→ Problem description
Copy each of the records below word for word, leaving nothing out.

** BEGIN Data rows **

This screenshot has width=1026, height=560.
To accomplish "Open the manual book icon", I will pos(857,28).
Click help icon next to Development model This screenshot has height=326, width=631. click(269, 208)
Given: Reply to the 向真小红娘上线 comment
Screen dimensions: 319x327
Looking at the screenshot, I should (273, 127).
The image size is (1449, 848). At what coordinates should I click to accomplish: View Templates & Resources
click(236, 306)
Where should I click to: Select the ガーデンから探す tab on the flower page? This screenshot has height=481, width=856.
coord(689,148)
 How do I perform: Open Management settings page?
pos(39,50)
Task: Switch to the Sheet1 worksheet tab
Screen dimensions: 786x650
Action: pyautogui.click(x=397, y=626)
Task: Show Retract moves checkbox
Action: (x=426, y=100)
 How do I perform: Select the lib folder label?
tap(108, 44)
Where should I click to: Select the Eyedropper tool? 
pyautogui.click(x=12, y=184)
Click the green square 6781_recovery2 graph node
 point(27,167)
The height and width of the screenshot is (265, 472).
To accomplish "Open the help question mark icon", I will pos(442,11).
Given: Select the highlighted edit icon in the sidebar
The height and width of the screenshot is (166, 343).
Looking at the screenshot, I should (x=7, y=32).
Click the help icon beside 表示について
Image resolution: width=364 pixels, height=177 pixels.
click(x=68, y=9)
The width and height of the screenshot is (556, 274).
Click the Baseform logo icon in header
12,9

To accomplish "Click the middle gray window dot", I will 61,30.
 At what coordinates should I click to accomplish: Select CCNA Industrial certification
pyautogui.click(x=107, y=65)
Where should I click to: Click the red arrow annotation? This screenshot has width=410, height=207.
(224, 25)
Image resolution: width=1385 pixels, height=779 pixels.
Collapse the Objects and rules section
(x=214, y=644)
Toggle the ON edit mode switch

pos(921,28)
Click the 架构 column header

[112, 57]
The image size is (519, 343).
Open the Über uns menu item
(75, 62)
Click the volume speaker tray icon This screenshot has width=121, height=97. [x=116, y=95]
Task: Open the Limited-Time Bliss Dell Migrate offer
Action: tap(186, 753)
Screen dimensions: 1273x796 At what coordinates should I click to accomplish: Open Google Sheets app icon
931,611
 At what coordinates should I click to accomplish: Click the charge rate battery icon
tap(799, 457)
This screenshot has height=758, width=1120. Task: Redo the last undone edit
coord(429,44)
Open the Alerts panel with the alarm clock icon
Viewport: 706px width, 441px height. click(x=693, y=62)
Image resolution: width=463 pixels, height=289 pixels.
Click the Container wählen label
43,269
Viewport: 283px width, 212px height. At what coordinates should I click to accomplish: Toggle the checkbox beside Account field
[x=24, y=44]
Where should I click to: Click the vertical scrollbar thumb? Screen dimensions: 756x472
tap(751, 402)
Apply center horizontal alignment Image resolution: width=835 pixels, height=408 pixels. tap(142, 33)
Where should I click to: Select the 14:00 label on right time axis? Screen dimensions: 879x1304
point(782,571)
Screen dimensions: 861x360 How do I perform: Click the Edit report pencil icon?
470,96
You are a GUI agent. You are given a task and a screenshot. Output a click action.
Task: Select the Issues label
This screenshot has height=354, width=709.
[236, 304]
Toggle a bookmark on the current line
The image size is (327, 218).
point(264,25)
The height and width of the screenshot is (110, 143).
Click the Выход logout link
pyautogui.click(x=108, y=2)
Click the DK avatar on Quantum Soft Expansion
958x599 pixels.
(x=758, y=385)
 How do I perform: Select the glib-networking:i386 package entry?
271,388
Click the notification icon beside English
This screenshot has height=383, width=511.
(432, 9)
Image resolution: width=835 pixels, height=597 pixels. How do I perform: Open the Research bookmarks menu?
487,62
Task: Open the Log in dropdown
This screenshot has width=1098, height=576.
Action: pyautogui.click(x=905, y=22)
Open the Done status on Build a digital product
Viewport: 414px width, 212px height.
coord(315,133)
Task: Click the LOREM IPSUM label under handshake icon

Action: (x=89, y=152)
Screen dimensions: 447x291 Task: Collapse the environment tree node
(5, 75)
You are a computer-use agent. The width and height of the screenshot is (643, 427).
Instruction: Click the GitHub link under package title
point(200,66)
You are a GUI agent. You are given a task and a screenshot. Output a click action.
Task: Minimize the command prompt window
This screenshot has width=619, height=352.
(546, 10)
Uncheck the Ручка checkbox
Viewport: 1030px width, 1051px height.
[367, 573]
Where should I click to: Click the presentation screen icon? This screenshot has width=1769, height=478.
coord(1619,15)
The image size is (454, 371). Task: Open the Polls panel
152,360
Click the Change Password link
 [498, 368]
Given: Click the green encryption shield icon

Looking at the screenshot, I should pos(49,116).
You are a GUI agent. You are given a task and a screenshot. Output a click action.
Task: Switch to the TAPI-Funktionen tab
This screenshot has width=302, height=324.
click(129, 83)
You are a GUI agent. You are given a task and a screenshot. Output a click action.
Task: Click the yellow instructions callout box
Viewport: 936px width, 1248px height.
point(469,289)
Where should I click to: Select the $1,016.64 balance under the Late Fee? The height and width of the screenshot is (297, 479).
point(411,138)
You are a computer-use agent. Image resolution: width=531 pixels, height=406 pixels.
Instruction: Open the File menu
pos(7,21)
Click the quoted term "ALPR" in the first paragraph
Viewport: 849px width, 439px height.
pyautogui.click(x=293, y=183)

** END Data rows **

→ Reply
This screenshot has width=1026, height=560.
To accomplish "Open the manual book icon", I will pos(857,28).
Click help icon next to Development model This screenshot has height=326, width=631. click(269, 208)
Given: Reply to the 向真小红娘上线 comment
Screen dimensions: 319x327
Looking at the screenshot, I should (273, 127).
The image size is (1449, 848). At what coordinates should I click to accomplish: View Templates & Resources
click(236, 306)
Where should I click to: Select the ガーデンから探す tab on the flower page? This screenshot has height=481, width=856.
coord(689,148)
 How do I perform: Open Management settings page?
pos(39,50)
Task: Switch to the Sheet1 worksheet tab
Screen dimensions: 786x650
Action: pyautogui.click(x=397, y=626)
Task: Show Retract moves checkbox
Action: (x=426, y=100)
 How do I perform: Select the lib folder label?
tap(108, 44)
Where should I click to: Select the Eyedropper tool? 
pyautogui.click(x=12, y=184)
Click the green square 6781_recovery2 graph node
 point(27,167)
The height and width of the screenshot is (265, 472).
To accomplish "Open the help question mark icon", I will pos(442,11).
Given: Select the highlighted edit icon in the sidebar
The height and width of the screenshot is (166, 343).
Looking at the screenshot, I should (x=7, y=32).
Click the help icon beside 表示について
Image resolution: width=364 pixels, height=177 pixels.
click(x=68, y=9)
The width and height of the screenshot is (556, 274).
Click the Baseform logo icon in header
12,9

To accomplish "Click the middle gray window dot", I will 61,30.
 At what coordinates should I click to accomplish: Select CCNA Industrial certification
pyautogui.click(x=107, y=65)
Where should I click to: Click the red arrow annotation? This screenshot has width=410, height=207.
(224, 25)
Image resolution: width=1385 pixels, height=779 pixels.
Collapse the Objects and rules section
(x=214, y=644)
Toggle the ON edit mode switch

pos(921,28)
Click the 架构 column header

[112, 57]
The image size is (519, 343).
Open the Über uns menu item
(75, 62)
Click the volume speaker tray icon This screenshot has width=121, height=97. [x=116, y=95]
Task: Open the Limited-Time Bliss Dell Migrate offer
Action: tap(186, 753)
Screen dimensions: 1273x796 At what coordinates should I click to accomplish: Open Google Sheets app icon
931,611
 At what coordinates should I click to accomplish: Click the charge rate battery icon
tap(799, 457)
This screenshot has height=758, width=1120. Task: Redo the last undone edit
coord(429,44)
Open the Alerts panel with the alarm clock icon
Viewport: 706px width, 441px height. click(x=693, y=62)
Image resolution: width=463 pixels, height=289 pixels.
Click the Container wählen label
43,269
Viewport: 283px width, 212px height. At what coordinates should I click to accomplish: Toggle the checkbox beside Account field
[x=24, y=44]
Where should I click to: Click the vertical scrollbar thumb? Screen dimensions: 756x472
tap(751, 402)
Apply center horizontal alignment Image resolution: width=835 pixels, height=408 pixels. tap(142, 33)
Where should I click to: Select the 14:00 label on right time axis? Screen dimensions: 879x1304
point(782,571)
Screen dimensions: 861x360 How do I perform: Click the Edit report pencil icon?
470,96
You are a GUI agent. You are given a task and a screenshot. Output a click action.
Task: Select the Issues label
This screenshot has height=354, width=709.
[236, 304]
Toggle a bookmark on the current line
The image size is (327, 218).
point(264,25)
The height and width of the screenshot is (110, 143).
Click the Выход logout link
pyautogui.click(x=108, y=2)
Click the DK avatar on Quantum Soft Expansion
958x599 pixels.
(x=758, y=385)
 How do I perform: Select the glib-networking:i386 package entry?
271,388
Click the notification icon beside English
This screenshot has height=383, width=511.
(432, 9)
Image resolution: width=835 pixels, height=597 pixels. How do I perform: Open the Research bookmarks menu?
487,62
Task: Open the Log in dropdown
This screenshot has width=1098, height=576.
Action: pyautogui.click(x=905, y=22)
Open the Done status on Build a digital product
Viewport: 414px width, 212px height.
coord(315,133)
Task: Click the LOREM IPSUM label under handshake icon

Action: (x=89, y=152)
Screen dimensions: 447x291 Task: Collapse the environment tree node
(5, 75)
You are a computer-use agent. The width and height of the screenshot is (643, 427).
Instruction: Click the GitHub link under package title
point(200,66)
You are a GUI agent. You are given a task and a screenshot. Output a click action.
Task: Minimize the command prompt window
This screenshot has width=619, height=352.
(546, 10)
Uncheck the Ручка checkbox
Viewport: 1030px width, 1051px height.
[367, 573]
Where should I click to: Click the presentation screen icon? This screenshot has width=1769, height=478.
coord(1619,15)
The image size is (454, 371). Task: Open the Polls panel
152,360
Click the Change Password link
 [498, 368]
Given: Click the green encryption shield icon

Looking at the screenshot, I should pos(49,116).
You are a GUI agent. You are given a task and a screenshot. Output a click action.
Task: Switch to the TAPI-Funktionen tab
This screenshot has width=302, height=324.
click(129, 83)
You are a GUI agent. You are given a task and a screenshot. Output a click action.
Task: Click the yellow instructions callout box
Viewport: 936px width, 1248px height.
point(469,289)
Where should I click to: Select the $1,016.64 balance under the Late Fee? The height and width of the screenshot is (297, 479).
point(411,138)
You are a computer-use agent. Image resolution: width=531 pixels, height=406 pixels.
Instruction: Open the File menu
pos(7,21)
Click the quoted term "ALPR" in the first paragraph
Viewport: 849px width, 439px height.
pyautogui.click(x=293, y=183)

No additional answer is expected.